Estaba a punto de levantar la mano hacia su trenza cuando la agarró tan fuertemente que sonrió a pesar de que sentía que le quebraría los huesos.
Su esposa estaba tan hermosa y, lo peor, él podía oler su ligera excitación.
Le costaba concentrarse en el camino adelante o en la habitación anterior.
Anastasia lo estaba superando tanto mental como físicamente.
Su cuerpo tembló ante la idea de que quería llevarse a su esposa y huir a un lugar lejos de todos.
Y esto a pesar de prometerse a sí mismo que no hablaría con ella primero.

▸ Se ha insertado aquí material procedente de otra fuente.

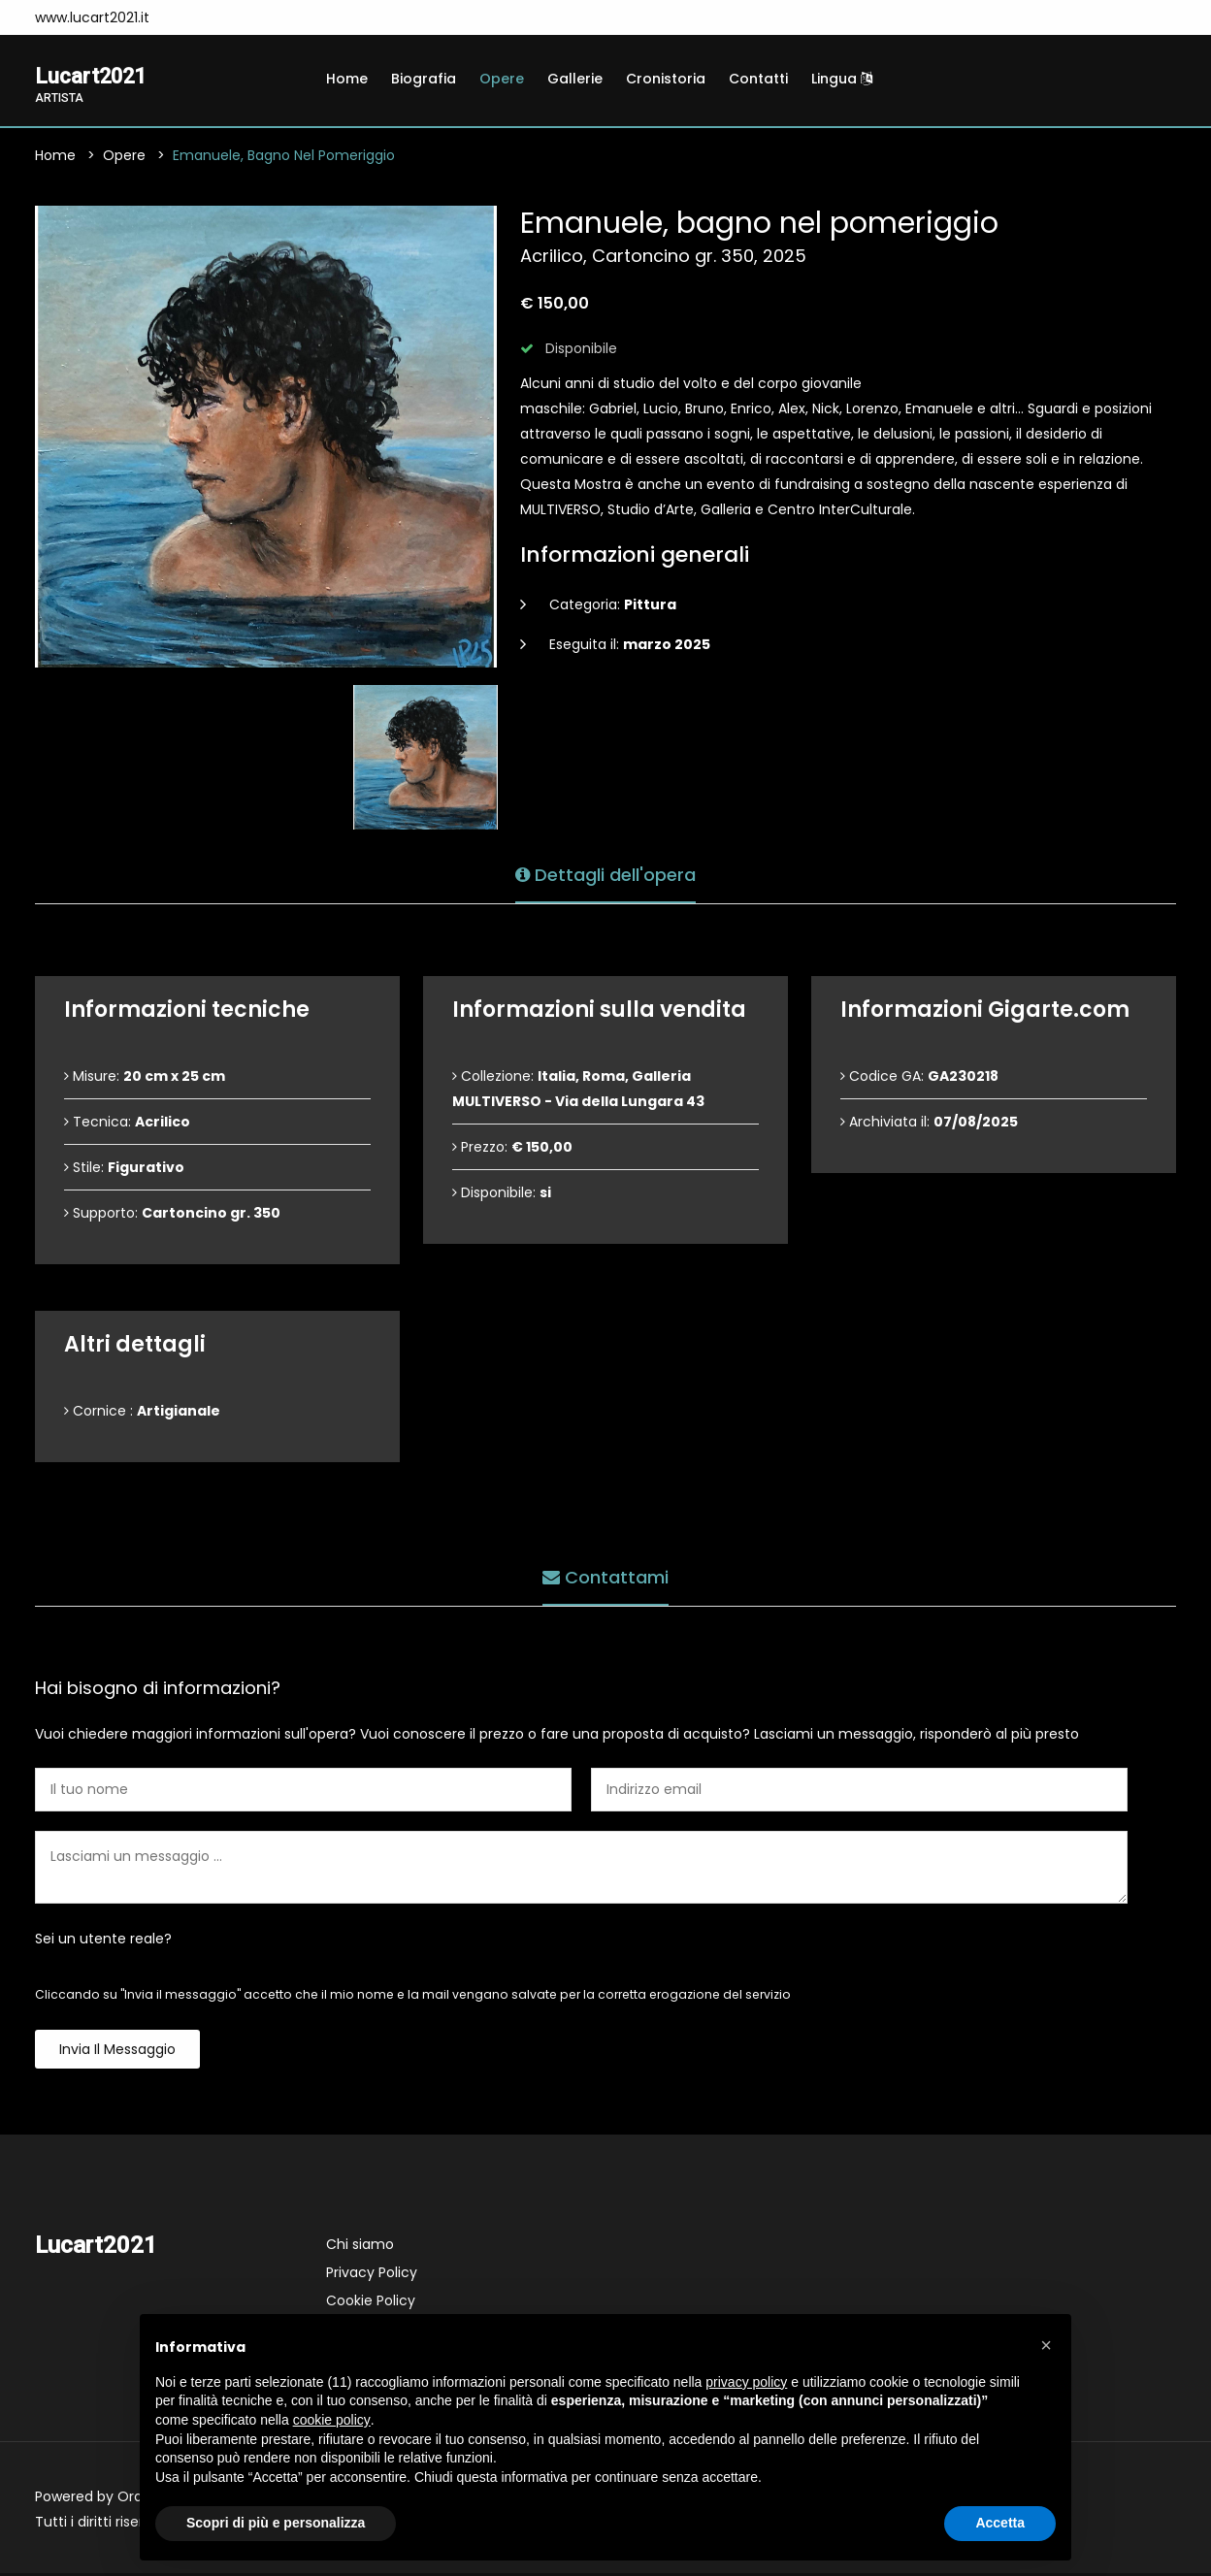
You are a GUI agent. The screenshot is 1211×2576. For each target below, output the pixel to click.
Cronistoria (665, 78)
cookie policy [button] (332, 2420)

Su mirada fue a sus manos unidas.
Bueno, al menos no le estaba hablando.
La promesa estaba intacta.
Resistió el impulso de rodearla con sus brazos y apretarla fuertemente contra su cuerpo con cada pequeño iota de voluntad que le quedaba.
—No te rindas, Íleo, no lo hagas —se reprendió—.
Ella vendrá a ti.
Alcanzaron la cima de la colina donde las celebraciones se habían iniciado.
Los soldados se habían reunido allí.
El rey y la reina habían ofrecido oraciones a las deidades bajo un dosel de flores amarillas.
Llevaban al rey a los tambores que estaban alineados al lado del dosel.
Golpeó con fervor para declarar el festival abierto.
Los músicos tomaron el relevo y el lugar se llenó de ritmos hipnotizantes.
Apenas era mañana.
Tan pronto como el festival comenzó, los royals fueron escoltados a una carpa donde se encontraron con los consejeros.
Mientras Íleo hablaba con ellos, de repente notó la ausencia de su esposa.
Pánico, recorrió con la mirada hacia la izquierda y luego hacia la derecha, pero ella no estaba por ningún lado.
Clavó los dedos en su cabello mientras su pecho se apretaba.
La música era tan fuerte que no podía escucharla.
Apresó sus dientes y luego se disculpó.
Había cientos de ciudadanos en bullicio.
La excitación era contagiosa.
Y entre sus olores, el aroma de ella se había perdido.
El temor le asió el pecho mientras giraba la cabeza en todas direcciones, esperando obtener una pista de su pareja.
Siguió cada grupo de baile y chicas que tejían cintas alrededor de los mayos mediante el baile tradicional de los fae.
Todos hicieron una reverencia a su príncipe y luego continuaron con sus celebraciones.
Había cruzado dos colinas cuando llegó a un grupo de músicos y bailarines que se mecían al ritmo de los tambores.
Y allí estaba ella —en el centro, bailando y girando su vestido fluido y luciendo radiante mientras el cabello de su trenza se soltaba, mientras las perlas en su cabello brillaban.
Íleo se detuvo en seco.
Ella estaba resplandeciente, estaba sudando, incluso mientras el aire fresco soplaba a su alrededor.
Caminó hacia ella como Ícaro hacia el sol.
La agarró por el brazo superior.
Los músicos dejaron de tocar.
Los bailarines dejaron de bailar.
Ella lucía etérea y él quería besarla frente a todos ellos para demostrar a quién pertenecía esta hermosa y deslumbrante mujer.
Anastasia le dio una sonrisa seductora y luego miró a los músicos, que empezaron a tocar de nuevo.
Empezó a bailar.
Otros bailarines se tomaron de las manos y engancharon sus codos con él mientras se movían a su alrededor en círculos mientras ella giraba y daba vueltas.
Ella se rió y se dejó llevar.
El baile le salía de forma natural.
Se veía maravillosa, sus alas erizándose, su cabello dorado ondeando y su mirada de zafiro posándose en él de vez en cuando.
Sin embargo, no pasó mucho tiempo antes de que Íleo se rindiera.
Simplemente tenía que estar con ella y así se desenganchó de los bailarines y caminó hacia el centro.
Anastasia se detuvo cuando él la detuvo y la aprisionó en su brazo izquierdo.
Ella giró el cuello para mirar su rostro y sus ojos cayeron en sus labios.
—Bienvenido —susurró.
Y eso fue todo.
Al siguiente momento se encontró en sus brazos.
Su esposo la estaba robando del festival solo para sí mismo.
Ella se aferró a su cuello mientras mordía su labio y miraba fijamente en esos ojos dorados llenos de lujuria.
Dioses, lo ansiaba.
Su promesa de que no hablaría con ella primero se cumplió.
—Tentadora —soltó mientras la llevaba a otra colina y otra más.
Quería un lugar solo para ellos.
Y encontró justo el perfecto, cerca de una cascada apacible que estaba rebosante de vida y pájaros y flores rojas, parecidas a las que habían visto en las cataratas de Vergine.